Welcome to the home for real-time coverage of markets brought to you by Reuters reporters. You can share your thoughts with us at markets.research@thomsonreuters.com

JUST THE EYE OF THE STORM?

With U.S. stocks gaining on Monday, Morgan Stanley sent out a timely research note asking whether the worst of market and economic weakness was over or if there's more to come.

The research, from MS global chief economist, Seth B Carpenter, notes that the Federal Reserve's dot plot was largely in line with MS' weaker growth and firmer inflation expectations, adding that the market had "already internalized" much of the Fed's expectations by the time they were announced last Wednesday.

But the question remains for investors "whether the storm has passed or if we are in its eye."

"My view is that the market got the right answer on the economic slowdown in the US, but for the wrong reasons. The real slowdown has yet to show up in the hard data," writes Carpenter, noting that MS equity strategists see "further risks to earnings downgrades."

● Recorded data:
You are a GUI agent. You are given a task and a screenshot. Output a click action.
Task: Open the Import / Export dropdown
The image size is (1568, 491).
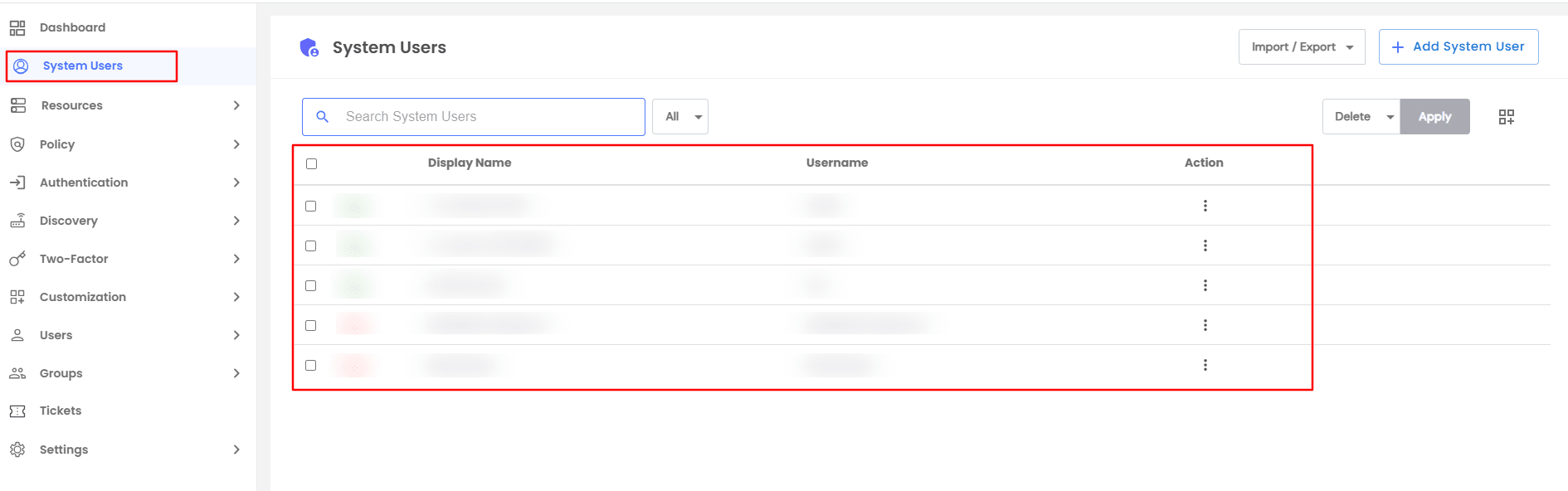pos(1301,46)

● To do:
- A) Shorten the paragraph of the markets coverage that begins "The research, from MS global chief economist" to one sentence that keeps its main facts.
- B) Extend the markets coverage with a further paragraph that follows on from its last sentence.

● Answers to the tasks:
- A) Morgan Stanley global chief economist Seth B Carpenter's research says the Fed's dot plot largely matched MS' forecast of weaker growth and firmer inflation, and that the market had "already internalized" much of it before last Wednesday's announcement.

- B)
"We think there is more bad news to come for the US economy as substantial shifts in policy wend their way through the economy," Carpenter said.

Explaining why "near-term risks skew more and more to the downside," he notes that tariffs have come sooner and are broader than expected, although April 2 will be key.

"Fiscal policy is no longer the roughly neutral force in 2025 that we previously thought; the suspension of some outlays and spreading layoffs mean fiscal policy is now contractionary," he writes.

And, while still waiting for updates, he writes: "we still think immigration is an underappreciated drag on the economy, and markets substantially overestimate both the likely speed of deregulation and its ability to push growth."

So even though the market "may have over-reacted to some of the economic data" hard and soft, he also points to the Trump administration's signal that there may be a recession.

With so much to be uncertain about, Carpenter notes "little conviction" with baseline expectations.

He says cries for a recession are "probably" overdone since "the strongest evidence to date is in 'soft' data."

But Carpenter says, "the meaningful slowing might not show up for over another quarter." He plans to follow jobs market data more closely than usual.

(Sinéad Carew)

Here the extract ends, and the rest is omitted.